O coronel recolheu a cuia e a chaleira, foi lá para dentro e voltou com um pedaço de palha cortadinho. Estendeu-o sobre uma mesinha, frisou-o com um canivete fechado, tirou do bolso um rolo de fumo negro e começou a picá-lo, fazendo um carreirinho sobre a palha. Depois enrolou-a com dedos hábeis, acendeu e deu uma tragada. O fumo era forte, comecei a sentir enjoo. Cinco horas. Seu André, o famoso Zé Carioca, não sabia mais como iniciar a conversa.

– Veja, coronel Damásio…

O homem não deu atenção. Virou-se para um dos lados da sala e gritou:

– Madalena, sirva o café.

– Qué isso, coronel, não precisa. Logo vamos embora.
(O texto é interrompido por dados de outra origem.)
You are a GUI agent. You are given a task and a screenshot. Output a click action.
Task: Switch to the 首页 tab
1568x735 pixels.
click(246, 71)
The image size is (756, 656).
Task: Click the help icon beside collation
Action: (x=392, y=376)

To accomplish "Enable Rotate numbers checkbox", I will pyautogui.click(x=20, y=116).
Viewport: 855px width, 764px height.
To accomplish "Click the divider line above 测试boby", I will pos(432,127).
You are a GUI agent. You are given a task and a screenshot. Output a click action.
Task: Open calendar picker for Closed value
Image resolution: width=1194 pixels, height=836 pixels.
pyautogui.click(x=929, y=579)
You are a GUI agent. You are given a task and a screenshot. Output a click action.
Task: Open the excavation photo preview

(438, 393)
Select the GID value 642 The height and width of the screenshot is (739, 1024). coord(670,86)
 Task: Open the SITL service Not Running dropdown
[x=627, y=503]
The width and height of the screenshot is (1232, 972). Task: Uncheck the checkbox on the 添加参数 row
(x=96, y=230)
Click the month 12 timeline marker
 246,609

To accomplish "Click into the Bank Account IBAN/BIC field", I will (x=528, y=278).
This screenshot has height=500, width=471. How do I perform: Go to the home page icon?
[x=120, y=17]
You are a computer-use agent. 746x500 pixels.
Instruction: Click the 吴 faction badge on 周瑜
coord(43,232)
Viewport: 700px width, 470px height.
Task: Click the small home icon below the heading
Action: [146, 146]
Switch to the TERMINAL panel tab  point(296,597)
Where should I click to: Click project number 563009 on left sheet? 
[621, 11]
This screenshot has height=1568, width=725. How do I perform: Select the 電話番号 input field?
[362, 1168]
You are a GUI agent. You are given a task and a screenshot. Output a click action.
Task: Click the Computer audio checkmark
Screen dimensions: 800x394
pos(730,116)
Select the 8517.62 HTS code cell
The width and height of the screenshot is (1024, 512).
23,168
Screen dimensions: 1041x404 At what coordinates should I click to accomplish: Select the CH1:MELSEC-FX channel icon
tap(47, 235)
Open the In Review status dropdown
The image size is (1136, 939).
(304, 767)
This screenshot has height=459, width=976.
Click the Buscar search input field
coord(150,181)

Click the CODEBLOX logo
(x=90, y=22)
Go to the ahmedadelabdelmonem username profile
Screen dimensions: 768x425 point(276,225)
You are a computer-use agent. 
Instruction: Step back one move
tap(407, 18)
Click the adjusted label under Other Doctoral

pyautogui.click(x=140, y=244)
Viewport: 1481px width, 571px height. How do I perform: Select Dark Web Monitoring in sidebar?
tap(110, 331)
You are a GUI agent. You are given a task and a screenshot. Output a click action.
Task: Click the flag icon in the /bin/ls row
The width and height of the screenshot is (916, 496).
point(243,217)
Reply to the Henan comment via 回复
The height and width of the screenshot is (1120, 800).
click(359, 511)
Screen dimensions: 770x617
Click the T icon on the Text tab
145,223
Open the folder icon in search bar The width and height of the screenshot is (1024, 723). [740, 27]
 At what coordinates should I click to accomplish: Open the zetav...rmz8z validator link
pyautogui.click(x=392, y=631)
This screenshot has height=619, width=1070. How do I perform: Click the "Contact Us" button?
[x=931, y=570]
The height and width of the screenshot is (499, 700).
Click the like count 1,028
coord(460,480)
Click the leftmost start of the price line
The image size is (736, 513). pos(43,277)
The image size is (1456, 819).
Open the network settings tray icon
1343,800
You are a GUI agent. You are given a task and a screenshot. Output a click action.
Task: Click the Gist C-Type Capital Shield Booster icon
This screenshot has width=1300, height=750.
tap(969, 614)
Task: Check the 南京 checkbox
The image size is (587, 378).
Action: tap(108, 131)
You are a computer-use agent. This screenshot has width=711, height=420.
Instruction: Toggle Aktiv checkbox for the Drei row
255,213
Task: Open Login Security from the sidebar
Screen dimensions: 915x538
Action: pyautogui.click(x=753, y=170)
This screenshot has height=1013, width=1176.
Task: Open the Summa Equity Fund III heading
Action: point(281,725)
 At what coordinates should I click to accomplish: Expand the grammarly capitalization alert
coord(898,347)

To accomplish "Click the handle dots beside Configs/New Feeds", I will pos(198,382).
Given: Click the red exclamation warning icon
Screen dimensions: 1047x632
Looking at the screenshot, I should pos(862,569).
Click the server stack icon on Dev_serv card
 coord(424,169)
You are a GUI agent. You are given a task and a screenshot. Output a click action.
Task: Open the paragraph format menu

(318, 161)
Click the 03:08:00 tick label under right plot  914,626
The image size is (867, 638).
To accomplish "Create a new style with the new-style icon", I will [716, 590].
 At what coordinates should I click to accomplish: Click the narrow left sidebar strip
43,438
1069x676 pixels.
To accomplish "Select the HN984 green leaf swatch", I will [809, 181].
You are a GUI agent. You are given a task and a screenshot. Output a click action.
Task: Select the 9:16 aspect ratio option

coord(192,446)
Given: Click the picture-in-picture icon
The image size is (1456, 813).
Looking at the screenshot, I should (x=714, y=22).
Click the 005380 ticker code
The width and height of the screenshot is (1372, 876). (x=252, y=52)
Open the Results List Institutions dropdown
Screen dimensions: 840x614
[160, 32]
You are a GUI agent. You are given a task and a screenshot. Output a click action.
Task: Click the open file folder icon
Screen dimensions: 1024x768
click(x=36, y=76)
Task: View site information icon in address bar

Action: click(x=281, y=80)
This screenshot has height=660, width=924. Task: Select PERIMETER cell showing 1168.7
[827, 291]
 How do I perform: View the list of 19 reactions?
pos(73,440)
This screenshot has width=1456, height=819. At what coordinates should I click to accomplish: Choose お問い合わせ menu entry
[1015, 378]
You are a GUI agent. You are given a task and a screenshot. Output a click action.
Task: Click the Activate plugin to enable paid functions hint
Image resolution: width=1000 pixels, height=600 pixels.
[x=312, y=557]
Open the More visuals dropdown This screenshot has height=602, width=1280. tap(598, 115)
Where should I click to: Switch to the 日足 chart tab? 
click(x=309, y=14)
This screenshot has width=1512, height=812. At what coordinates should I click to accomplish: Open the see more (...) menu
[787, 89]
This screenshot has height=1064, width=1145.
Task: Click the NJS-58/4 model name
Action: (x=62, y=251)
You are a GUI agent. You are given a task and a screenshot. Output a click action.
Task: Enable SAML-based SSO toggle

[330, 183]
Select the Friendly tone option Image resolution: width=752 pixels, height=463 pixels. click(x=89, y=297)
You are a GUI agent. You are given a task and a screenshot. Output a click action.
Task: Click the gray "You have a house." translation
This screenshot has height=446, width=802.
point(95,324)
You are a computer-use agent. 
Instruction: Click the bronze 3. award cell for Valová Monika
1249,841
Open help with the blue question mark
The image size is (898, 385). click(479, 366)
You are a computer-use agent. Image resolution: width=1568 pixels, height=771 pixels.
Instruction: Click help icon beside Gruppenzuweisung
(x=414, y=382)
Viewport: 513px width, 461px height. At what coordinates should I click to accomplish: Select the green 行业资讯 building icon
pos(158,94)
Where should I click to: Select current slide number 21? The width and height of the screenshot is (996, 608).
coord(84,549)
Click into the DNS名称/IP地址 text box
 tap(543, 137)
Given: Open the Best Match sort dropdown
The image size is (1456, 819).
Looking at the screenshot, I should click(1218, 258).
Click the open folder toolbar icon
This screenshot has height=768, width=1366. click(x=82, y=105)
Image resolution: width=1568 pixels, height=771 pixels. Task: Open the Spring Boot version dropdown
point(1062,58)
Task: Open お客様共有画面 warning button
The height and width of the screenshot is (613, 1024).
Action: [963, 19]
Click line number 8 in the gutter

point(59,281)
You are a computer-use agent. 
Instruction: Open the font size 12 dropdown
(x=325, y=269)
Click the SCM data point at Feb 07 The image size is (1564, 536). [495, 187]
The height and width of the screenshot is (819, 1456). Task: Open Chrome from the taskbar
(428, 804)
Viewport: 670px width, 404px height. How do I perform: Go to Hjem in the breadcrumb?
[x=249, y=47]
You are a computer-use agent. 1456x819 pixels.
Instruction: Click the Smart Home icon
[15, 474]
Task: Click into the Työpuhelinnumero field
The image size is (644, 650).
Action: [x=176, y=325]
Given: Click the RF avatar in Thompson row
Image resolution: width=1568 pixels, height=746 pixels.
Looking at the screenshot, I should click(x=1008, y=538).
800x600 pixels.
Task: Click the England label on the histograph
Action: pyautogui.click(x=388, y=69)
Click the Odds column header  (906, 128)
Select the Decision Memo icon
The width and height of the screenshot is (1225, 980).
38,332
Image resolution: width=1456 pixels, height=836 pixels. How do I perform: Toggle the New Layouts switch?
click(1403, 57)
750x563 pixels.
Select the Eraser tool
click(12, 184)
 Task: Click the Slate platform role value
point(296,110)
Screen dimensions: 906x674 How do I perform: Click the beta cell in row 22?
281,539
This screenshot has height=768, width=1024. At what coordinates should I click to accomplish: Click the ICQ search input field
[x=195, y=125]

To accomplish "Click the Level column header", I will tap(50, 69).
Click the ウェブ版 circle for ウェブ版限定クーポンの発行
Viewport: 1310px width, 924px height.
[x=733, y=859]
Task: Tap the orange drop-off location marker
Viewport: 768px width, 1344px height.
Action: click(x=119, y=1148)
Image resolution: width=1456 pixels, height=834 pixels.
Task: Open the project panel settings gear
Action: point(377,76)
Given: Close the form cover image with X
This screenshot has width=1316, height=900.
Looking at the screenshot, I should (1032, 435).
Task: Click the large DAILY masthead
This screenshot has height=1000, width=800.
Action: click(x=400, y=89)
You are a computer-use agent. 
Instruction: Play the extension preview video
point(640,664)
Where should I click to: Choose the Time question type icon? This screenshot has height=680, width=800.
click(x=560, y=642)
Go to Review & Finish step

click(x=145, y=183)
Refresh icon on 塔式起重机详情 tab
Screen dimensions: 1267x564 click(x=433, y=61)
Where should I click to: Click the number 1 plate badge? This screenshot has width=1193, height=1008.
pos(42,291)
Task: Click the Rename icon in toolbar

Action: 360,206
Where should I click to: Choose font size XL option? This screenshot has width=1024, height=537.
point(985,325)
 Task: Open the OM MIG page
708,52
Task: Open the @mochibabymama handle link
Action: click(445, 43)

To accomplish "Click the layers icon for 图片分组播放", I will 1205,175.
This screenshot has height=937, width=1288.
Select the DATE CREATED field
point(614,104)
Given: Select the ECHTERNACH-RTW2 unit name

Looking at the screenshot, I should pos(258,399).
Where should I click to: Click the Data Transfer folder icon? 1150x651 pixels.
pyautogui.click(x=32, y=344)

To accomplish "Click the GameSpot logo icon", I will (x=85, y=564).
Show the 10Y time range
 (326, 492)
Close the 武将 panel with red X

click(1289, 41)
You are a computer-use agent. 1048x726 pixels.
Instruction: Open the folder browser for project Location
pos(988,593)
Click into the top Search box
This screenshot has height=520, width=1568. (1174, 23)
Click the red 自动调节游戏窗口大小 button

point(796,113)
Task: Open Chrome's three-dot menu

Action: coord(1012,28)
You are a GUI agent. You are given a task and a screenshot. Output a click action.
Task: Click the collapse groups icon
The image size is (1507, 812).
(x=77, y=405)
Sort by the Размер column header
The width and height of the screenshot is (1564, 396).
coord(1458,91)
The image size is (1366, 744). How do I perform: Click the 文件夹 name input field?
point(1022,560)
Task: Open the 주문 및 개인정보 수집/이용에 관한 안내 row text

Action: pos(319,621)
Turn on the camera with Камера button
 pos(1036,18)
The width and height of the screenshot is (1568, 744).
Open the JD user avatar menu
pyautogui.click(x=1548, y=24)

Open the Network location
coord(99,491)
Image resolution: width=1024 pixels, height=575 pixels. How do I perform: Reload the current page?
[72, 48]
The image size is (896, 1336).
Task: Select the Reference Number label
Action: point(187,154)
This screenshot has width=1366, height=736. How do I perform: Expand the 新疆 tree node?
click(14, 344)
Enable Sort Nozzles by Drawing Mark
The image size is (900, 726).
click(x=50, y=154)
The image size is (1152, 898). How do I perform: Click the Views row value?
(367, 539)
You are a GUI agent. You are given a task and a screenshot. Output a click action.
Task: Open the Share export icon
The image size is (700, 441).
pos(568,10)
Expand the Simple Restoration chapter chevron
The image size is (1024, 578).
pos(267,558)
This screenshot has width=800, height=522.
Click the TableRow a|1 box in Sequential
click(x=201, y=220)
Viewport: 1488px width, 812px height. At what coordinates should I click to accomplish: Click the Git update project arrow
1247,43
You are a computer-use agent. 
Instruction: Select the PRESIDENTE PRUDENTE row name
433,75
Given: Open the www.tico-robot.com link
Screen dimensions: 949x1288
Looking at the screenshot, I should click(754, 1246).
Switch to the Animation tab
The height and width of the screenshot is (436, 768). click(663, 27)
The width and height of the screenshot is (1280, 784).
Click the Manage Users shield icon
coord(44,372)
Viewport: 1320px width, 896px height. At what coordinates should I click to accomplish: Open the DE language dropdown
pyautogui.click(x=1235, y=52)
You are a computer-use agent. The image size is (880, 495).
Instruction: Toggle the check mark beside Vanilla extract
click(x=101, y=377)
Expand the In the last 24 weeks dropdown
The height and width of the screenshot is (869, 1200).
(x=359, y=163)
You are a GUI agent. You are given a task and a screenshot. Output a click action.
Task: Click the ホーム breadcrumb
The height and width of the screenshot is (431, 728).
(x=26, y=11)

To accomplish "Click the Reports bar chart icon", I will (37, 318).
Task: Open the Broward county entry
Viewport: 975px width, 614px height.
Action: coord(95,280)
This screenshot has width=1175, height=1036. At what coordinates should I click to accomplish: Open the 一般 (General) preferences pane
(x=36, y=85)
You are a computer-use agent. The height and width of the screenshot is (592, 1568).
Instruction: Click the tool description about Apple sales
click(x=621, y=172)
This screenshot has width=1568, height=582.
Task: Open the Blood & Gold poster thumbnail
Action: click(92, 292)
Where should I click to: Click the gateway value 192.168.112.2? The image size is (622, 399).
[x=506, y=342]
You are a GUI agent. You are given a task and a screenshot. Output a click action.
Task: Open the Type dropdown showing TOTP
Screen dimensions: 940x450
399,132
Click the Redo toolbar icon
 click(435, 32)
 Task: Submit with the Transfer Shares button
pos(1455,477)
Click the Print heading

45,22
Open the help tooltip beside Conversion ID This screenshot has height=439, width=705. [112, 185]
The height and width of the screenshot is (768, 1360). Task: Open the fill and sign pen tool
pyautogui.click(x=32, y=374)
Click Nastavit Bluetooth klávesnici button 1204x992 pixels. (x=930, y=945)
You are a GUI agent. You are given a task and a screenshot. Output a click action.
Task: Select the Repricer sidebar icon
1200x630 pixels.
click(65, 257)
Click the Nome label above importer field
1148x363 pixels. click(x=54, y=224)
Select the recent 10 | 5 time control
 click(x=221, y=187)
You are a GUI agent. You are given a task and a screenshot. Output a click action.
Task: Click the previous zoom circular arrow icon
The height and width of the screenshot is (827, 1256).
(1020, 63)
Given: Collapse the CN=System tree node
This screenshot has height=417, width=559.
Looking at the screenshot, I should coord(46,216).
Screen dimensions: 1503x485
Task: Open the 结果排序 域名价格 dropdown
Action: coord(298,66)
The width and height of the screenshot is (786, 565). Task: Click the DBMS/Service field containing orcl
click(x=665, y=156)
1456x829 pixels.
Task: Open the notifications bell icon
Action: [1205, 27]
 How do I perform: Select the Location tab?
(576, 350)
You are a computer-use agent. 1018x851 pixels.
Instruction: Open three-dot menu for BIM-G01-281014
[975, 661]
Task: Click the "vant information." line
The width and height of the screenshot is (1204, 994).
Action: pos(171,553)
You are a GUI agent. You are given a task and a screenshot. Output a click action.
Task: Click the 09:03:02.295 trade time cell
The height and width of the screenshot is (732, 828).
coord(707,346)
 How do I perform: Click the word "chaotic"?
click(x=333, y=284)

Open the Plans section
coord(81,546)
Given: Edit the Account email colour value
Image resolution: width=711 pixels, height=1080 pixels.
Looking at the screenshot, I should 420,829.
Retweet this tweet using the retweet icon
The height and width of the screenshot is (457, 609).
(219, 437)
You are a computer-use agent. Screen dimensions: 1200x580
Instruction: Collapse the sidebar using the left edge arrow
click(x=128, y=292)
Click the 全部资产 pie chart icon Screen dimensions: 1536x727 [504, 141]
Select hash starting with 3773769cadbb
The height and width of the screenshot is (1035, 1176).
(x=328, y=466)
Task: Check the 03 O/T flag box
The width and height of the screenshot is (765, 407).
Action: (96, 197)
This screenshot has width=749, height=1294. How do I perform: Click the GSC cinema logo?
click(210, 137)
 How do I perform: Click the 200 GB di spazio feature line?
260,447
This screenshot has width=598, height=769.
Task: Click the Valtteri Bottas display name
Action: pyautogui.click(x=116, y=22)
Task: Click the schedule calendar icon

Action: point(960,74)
– O senhor tem que provar os bolinhos da Madalena. Ninguém sai daqui sem provar eles. E para dentro: café bem forte, Madá.

Levou uns vinte minutos. Nós em silêncio, seu André no terceiro cigarro. Uma morena gorda, de avental, surgiu na sala. Colocou as xícaras, os pratinhos e talheres numa mesa. Depois veio com um bule grande, esmaltado. O coronel empertigado numa cadeira. A mulher serviu o café, indicou o açucareiro, e foi buscar os famosos bolinhos. Eram bolinhos de banana, macios, deliciosos. Comi uns quatro de cara. Seu André parece que estava sem fome.

Cachorros latiram lá fora. O coronel pediu licença, levantou-se e foi verificar o que estava acontecendo. Seu André suspirou.

– Esse velho está me enrolando. Mas não saio daqui sem lhe empurrar uma apólice ao menos.

Em meia hora o homem voltou. Os cães estavam deixando os cavalos nervosos, explicou. O sol já estava se despedindo. A luz do dia se apagou de repente. Era agora ou nunca.

– Coronel, me deixe falar agora.

– Fale, home, fale.

Pediu sua pasta, que estava comigo. Retirou umas propostas em branco.

– É o seguinte. O senhor já não é tão novo. Tem mulher, filhos?

– Só mulher. A Joaquina pede desculpas por não atender, não está muito bem.

– É isso, coronel. Ninguém fica pra semente, não é mesmo? O que acontece com sua esposa se o senhor faltar? É preciso garantir a ela uma boa quantia para subsistência, o senhor não concorda? (fazer a pessoa concordar desde o começo, antes de dar a fisgada, era parte da estratégia) O senhor já ouviu falar em seguro de vida?

– Seguro? É isso? Por que não falou logo, home de Deus?

Levantou, foi lá dentro e voltou segurando uma caixa retangular, imitando um baú. Abriu e tirou dali um documento.

– Olha aqui. Já tenho um bom seguro, meu e da mulher. Nunca deixo de fazer e renovar. Como o senhor disse, ninguém fica pra semente. Ela e eu estamos garantidos.

Quando pegamos a estrada de volta, já passava das 20 horas. Nenhum seguro. Seu André apertava com força o volante do Opala, pisava fundo no acelerador. O carro pulava. Não sei por que, eu ia rindo por dentro.